Data mining "doesn't necessarily get good results," Iasillo said. But knowledge discovery, by comparing the behavior of shoppers who don't shop a category with those who do, can pick out non-shoppers with a high potential to be persuaded to buy from the category, he said.
Iasillo is also working on ways to lower the cost of reaching shoppers with targeted offers. Currently using a monthly newsletter mailed to shoppers, he is developing alternative delivery vehicles that include the POS, kiosks and the Web. "That's where you'll really see the returns," he said.
He is focusing initially on updating his POS system, which he said would be done in "a year or less." Besides cost savings, the advantage of the new system will be the higher frequency of communications at the checkout with shoppers who come into the store one to three times per week. "When you send people something every four to six weeks, it's hard to get them turned on to the program," he said. "But if I can keep reminding them with offers, then we'll really be rocking and rolling."
Another company that markets data-mining software purporting to boost market-basket size rather than simply switch brands is Sagarmatha, based in Kfar Malal, Israel, with a U.S. office in Marietta, Ga. The company has boosted the average shopping basket of loyalty card shoppers at 94-store drug store chain Super-Pharm Israel, Herzliya, Israel, by 17% over the past year, said Will Phillips, president of U.S. marketing for Sagarmatha. Sagarmatha has also worked with Israeli grocery store chain Super Sol, and plans a pilot at a U.S. supermarket chain in September, Phillips said.
Sagarmatha's automated system, called Personal Promotion Builder, uses sophisticated technology whose origins are in biotechnology (see story, below) to detect shopping voids. These are categories that shoppers aren't purchasing in a store despite evidence that they should be doing so, which could mean they are getting the products elsewhere, explained Phillips.
Super-Pharm sends out around 12 personalized offers to loyalty shoppers each month, some designed as "loyalty builders" aimed at current purchases, and others designed as "sales builders" that shoppers aren't currently buying, said Phillips. The system, offered on an application service provider (ASP) basis, can also target shoppers at the POS, at a kiosk or via the Web.

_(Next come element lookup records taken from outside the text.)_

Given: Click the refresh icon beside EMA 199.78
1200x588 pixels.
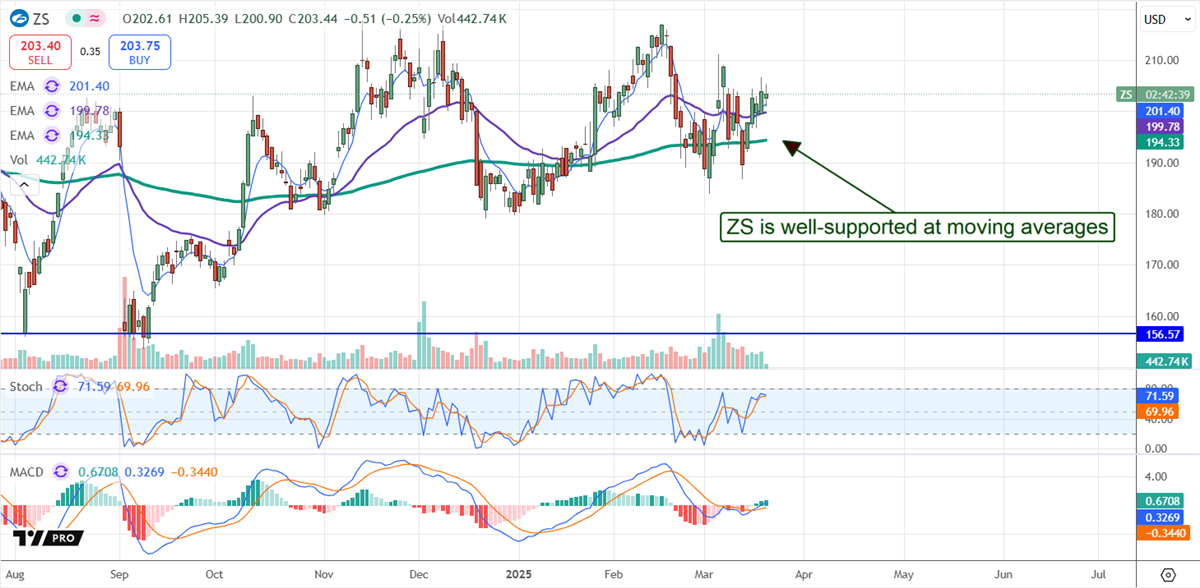Looking at the screenshot, I should pos(52,111).
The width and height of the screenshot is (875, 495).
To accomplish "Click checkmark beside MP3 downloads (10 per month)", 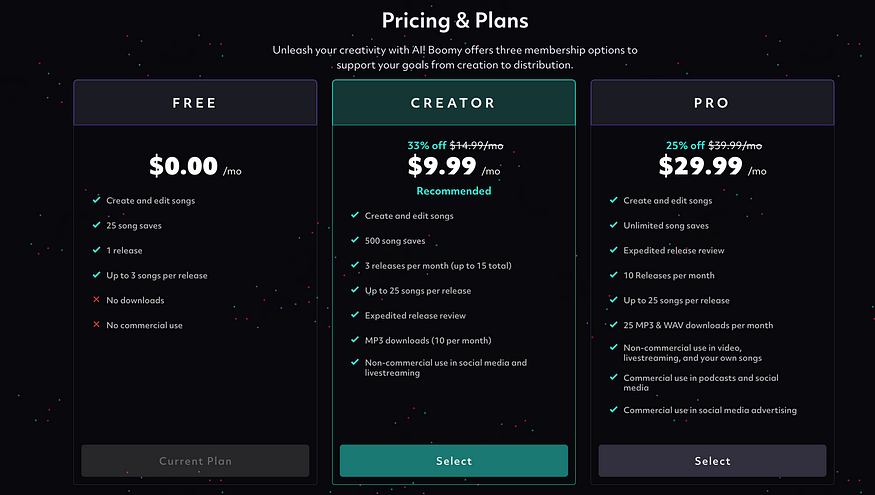I will [355, 339].
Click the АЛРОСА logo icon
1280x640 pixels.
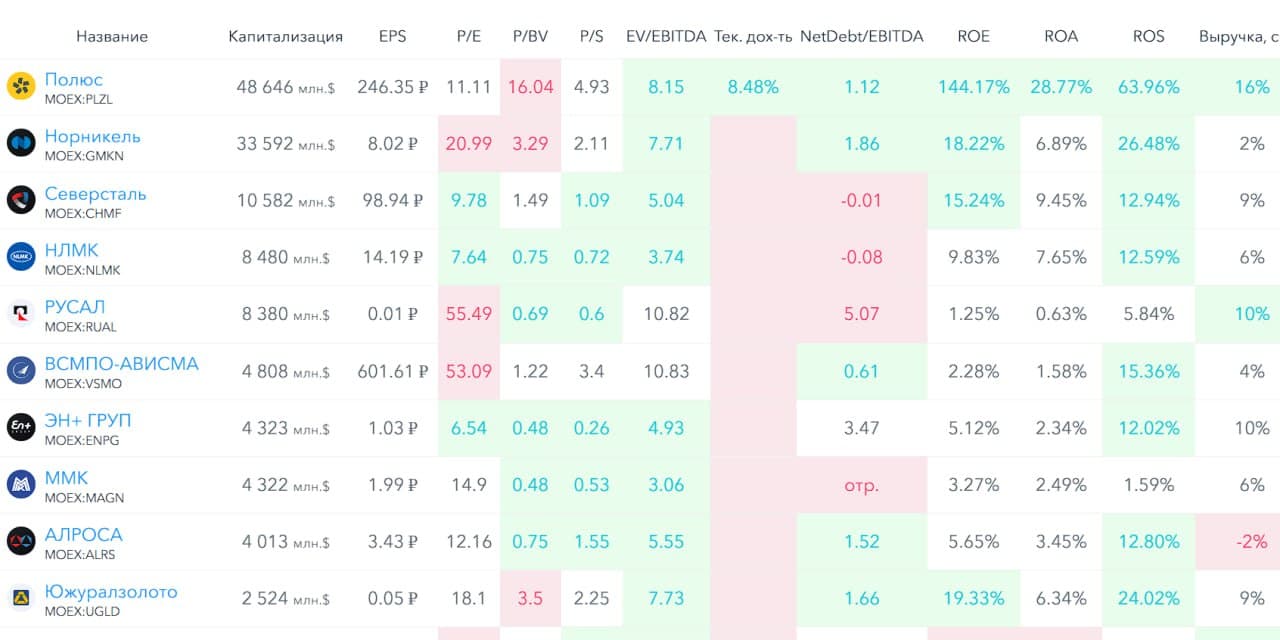point(21,542)
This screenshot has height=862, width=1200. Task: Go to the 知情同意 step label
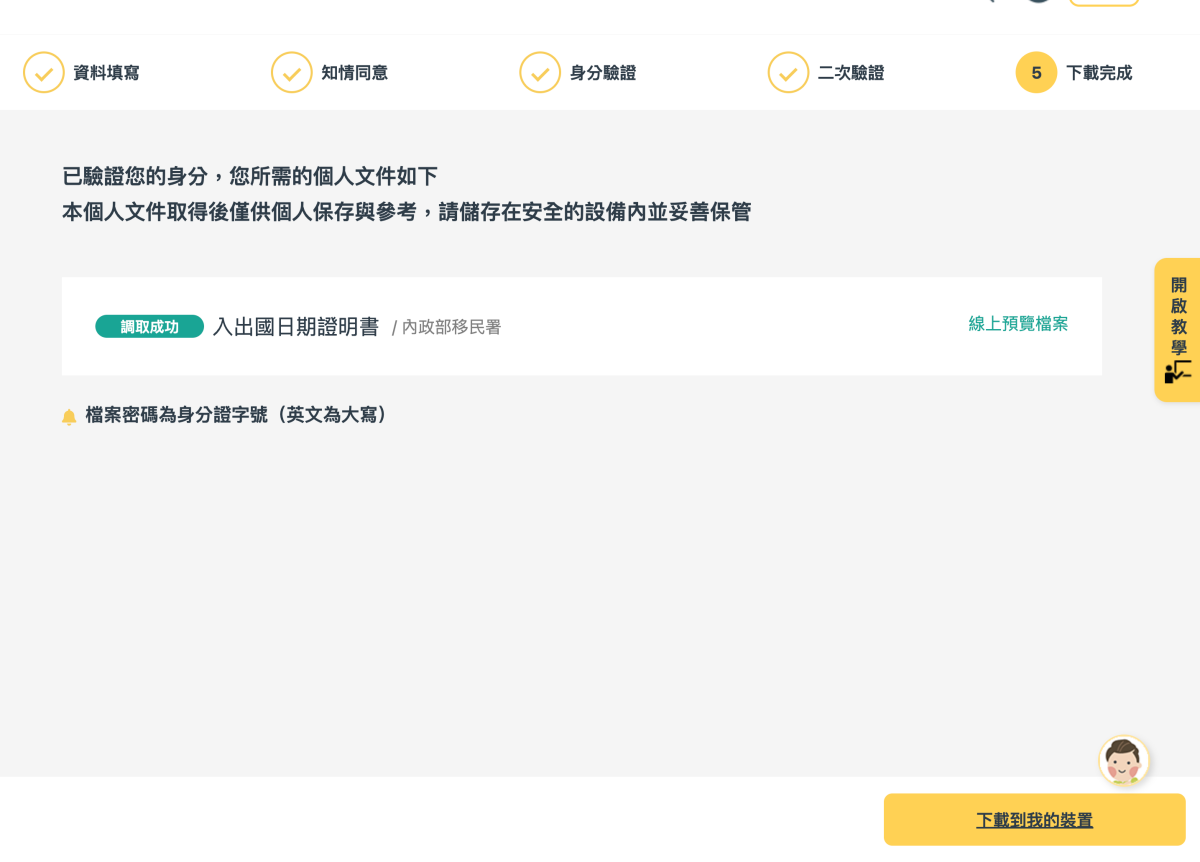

Marv Imus, president of one-store Paw Paw Shopping Center, Paw Paw, Mich., uses a data-mining tool to target recent and frequent purchasers of a category for additional offers, getting a redemption rate of between 3% and 5%. "I'm more for brand enhancement than switching based on price," Imus said. "Wal-Mart's got that [price] game."
Imus has a robust Microsoft SQL database with seven years of history on shoppers in his loyalty program, who now represent 80% of his clientele. He said he is starting to group his shoppers by "life stages" -- young married couples vs. those with kids in college, for example -- so that he can make offers based on the particular life stage a shopper has reached.
Paw Paw is currently in a beta test of a new knowledge discovery tool from AdPilot, New York, that uses a "predictive response algorithm." Imus said the system is "50% better" at predicting which consumers will respond to an offer. "It gives us the ability to manage our promotional funding better," he added, noting that the system can determine the rate of return for different price points. Paw Paw never had this ability in the past, he said. "We're real excited about it."
The AdPilot system, which Imus said will be in "a more workable version" by year's end, can suggest pricing for different strategies, such as building traffic or increasing profitability. It provides information "we can really use" rather than "hoping we are doing it correctly," he said. He expects to use it as a shelf management tool as well.